_SET TASK_. Render every line of the entries below as a JSON list of strings, one string per line, leaving out blank lines and the pictures.

+++++

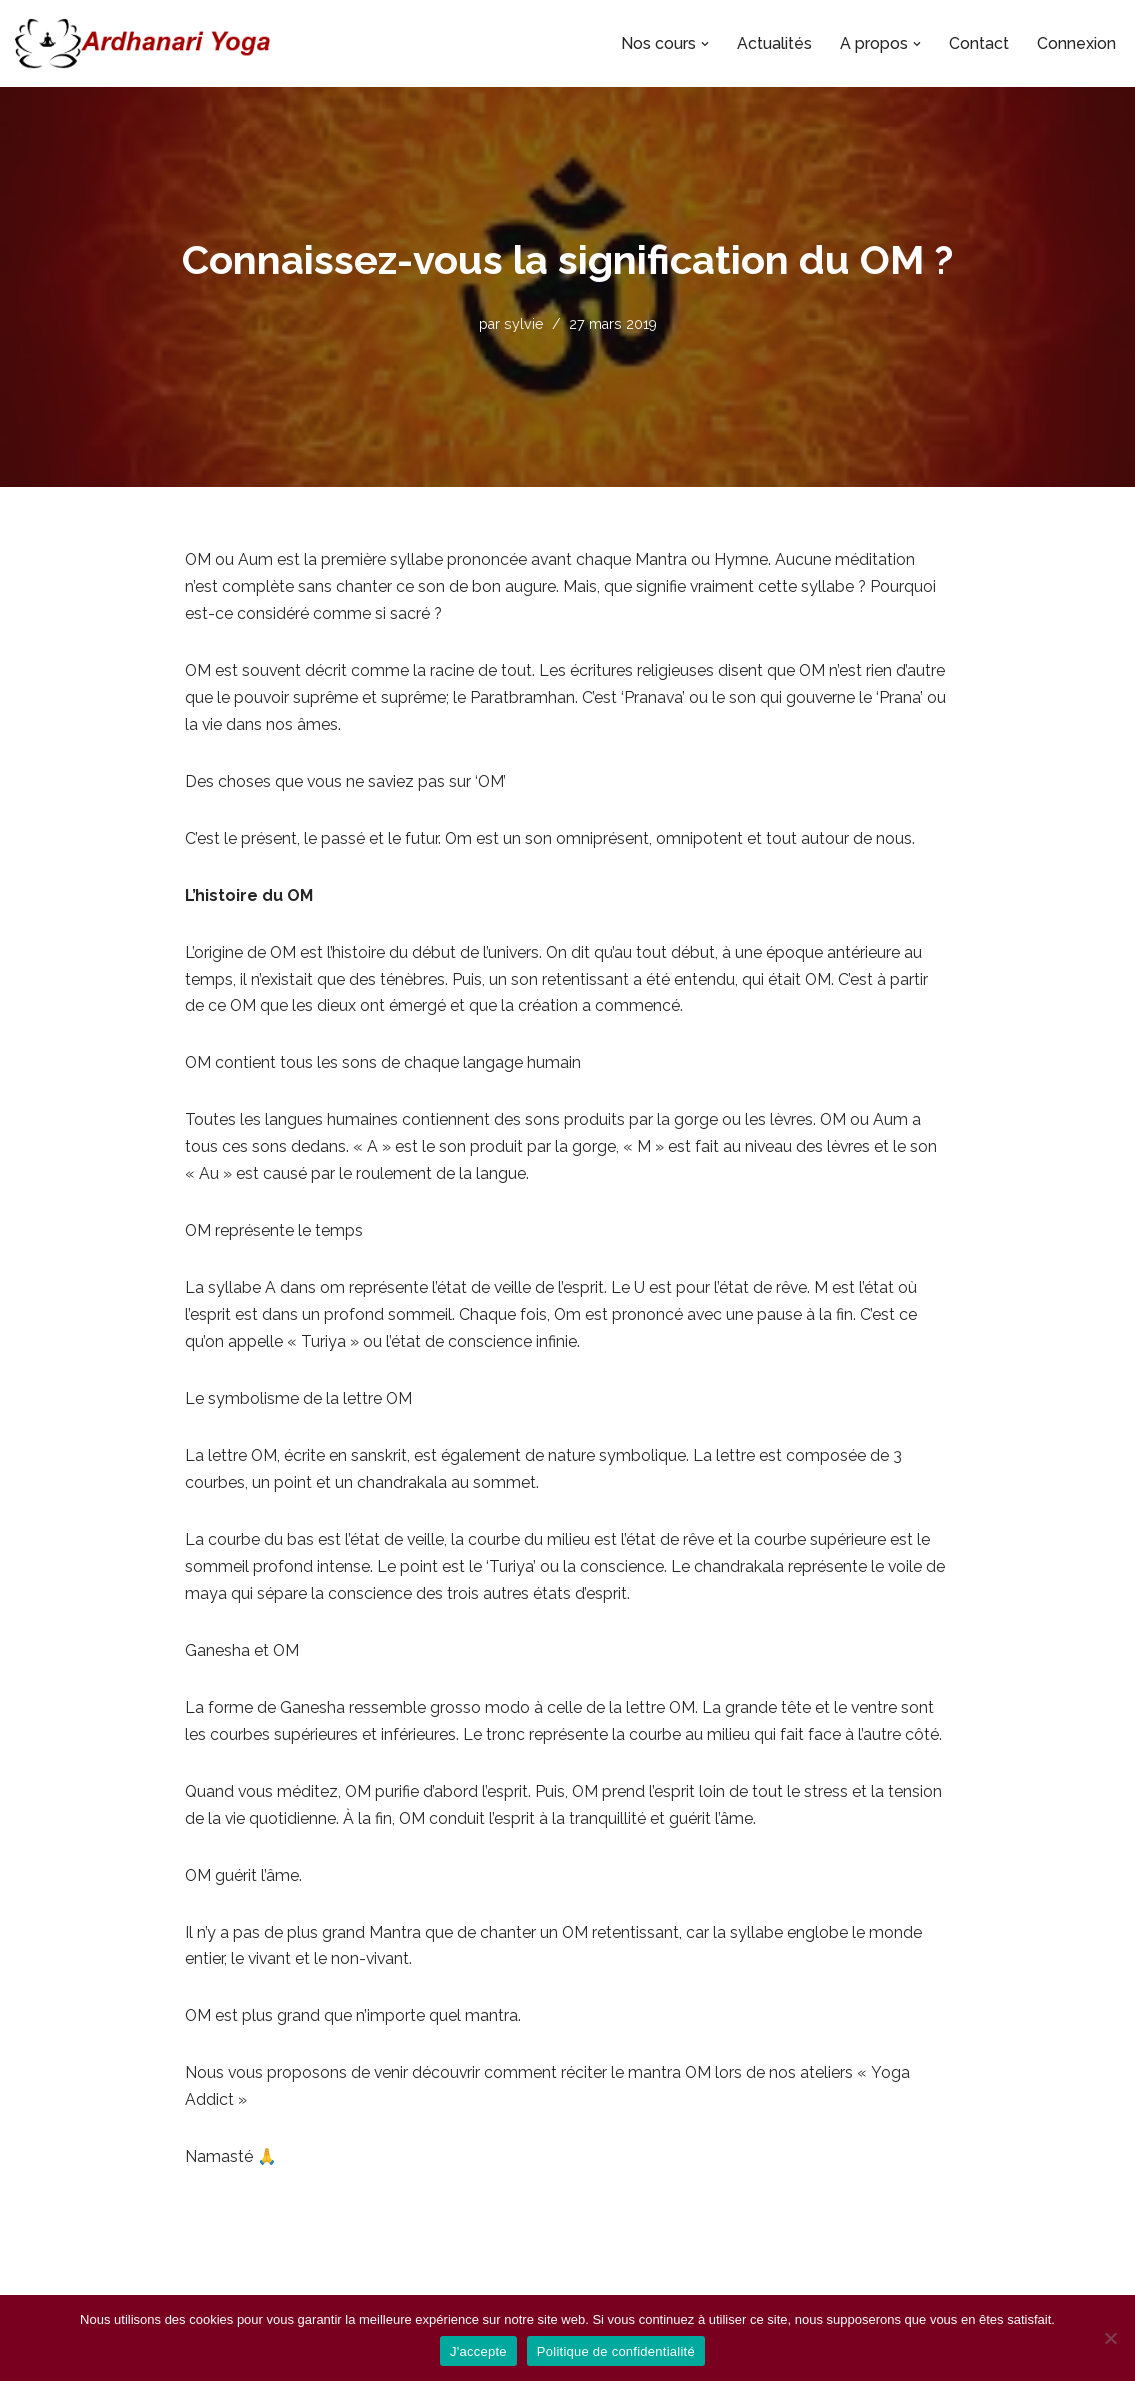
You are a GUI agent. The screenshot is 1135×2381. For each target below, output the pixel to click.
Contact (979, 43)
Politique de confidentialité (616, 2351)
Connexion (1076, 43)
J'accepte (478, 2351)
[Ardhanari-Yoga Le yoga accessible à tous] (142, 43)
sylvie (523, 323)
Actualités (774, 43)
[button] (705, 44)
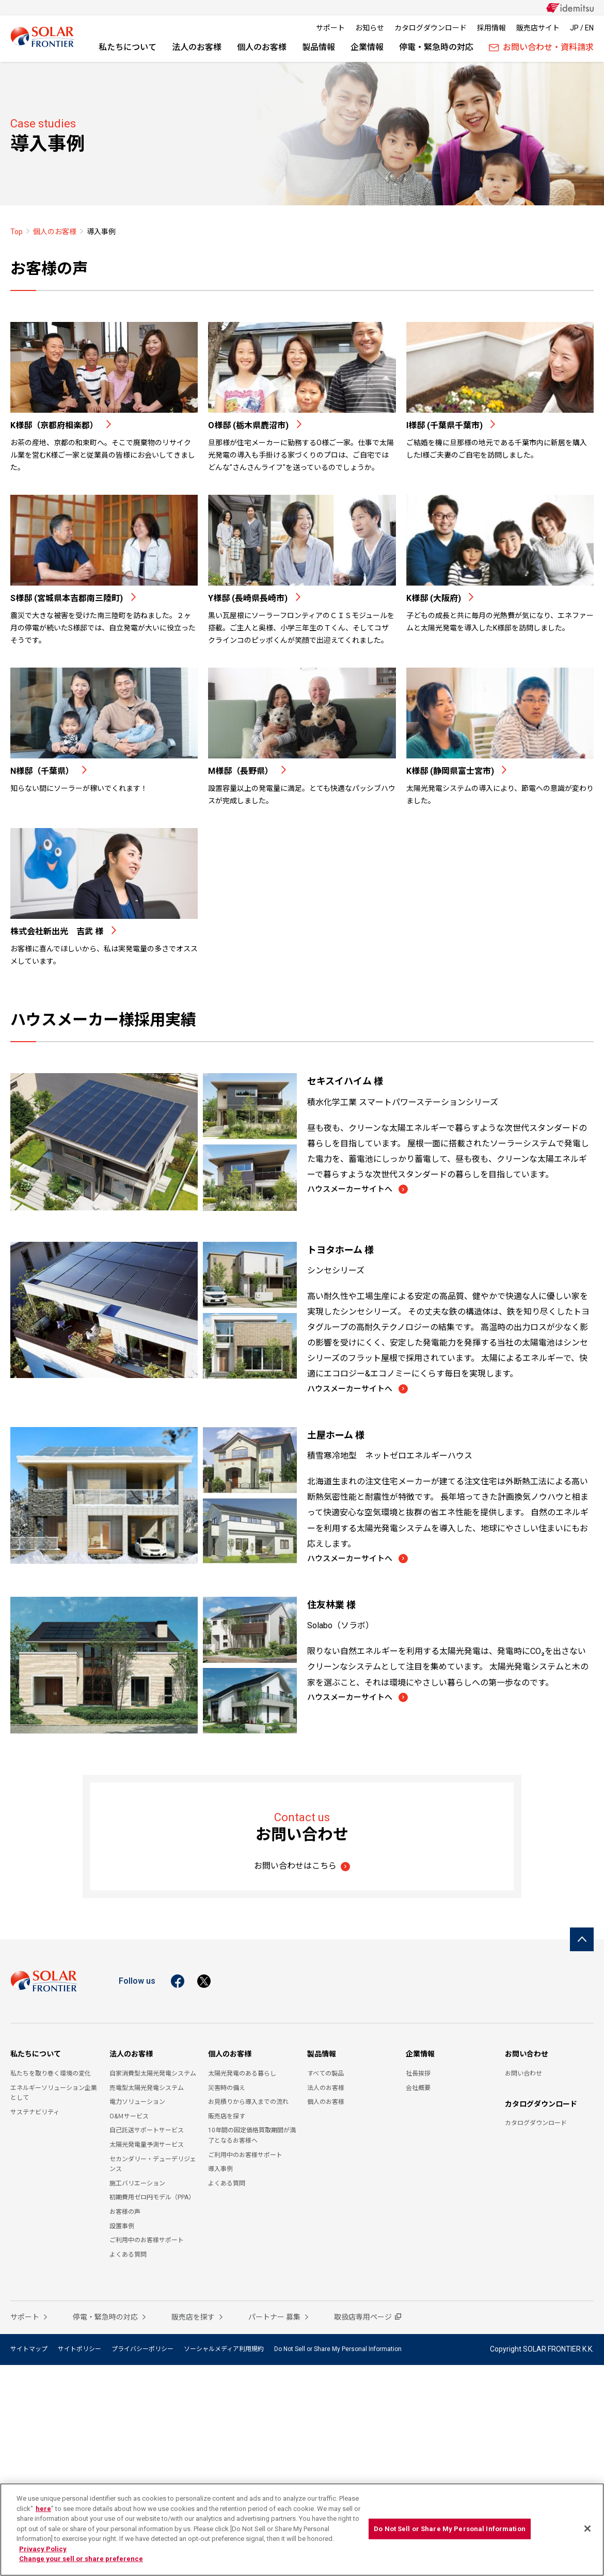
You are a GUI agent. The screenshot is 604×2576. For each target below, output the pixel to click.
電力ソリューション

+++++

_SOLUTION_.
[
  "You are a GUI agent. The screenshot is 1135×2381. For each target below, output the pixel to click.",
  "Contact (979, 43)",
  "Politique de confidentialité (616, 2351)",
  "Connexion (1076, 43)",
  "J'accepte (478, 2351)",
  "[Ardhanari-Yoga Le yoga accessible à tous] (142, 43)",
  "sylvie (523, 323)",
  "Actualités (774, 43)",
  "[button] (705, 44)",
  "You are a GUI agent. The screenshot is 604×2576. For each target below, output the pixel to click.",
  "電力ソリューション"
]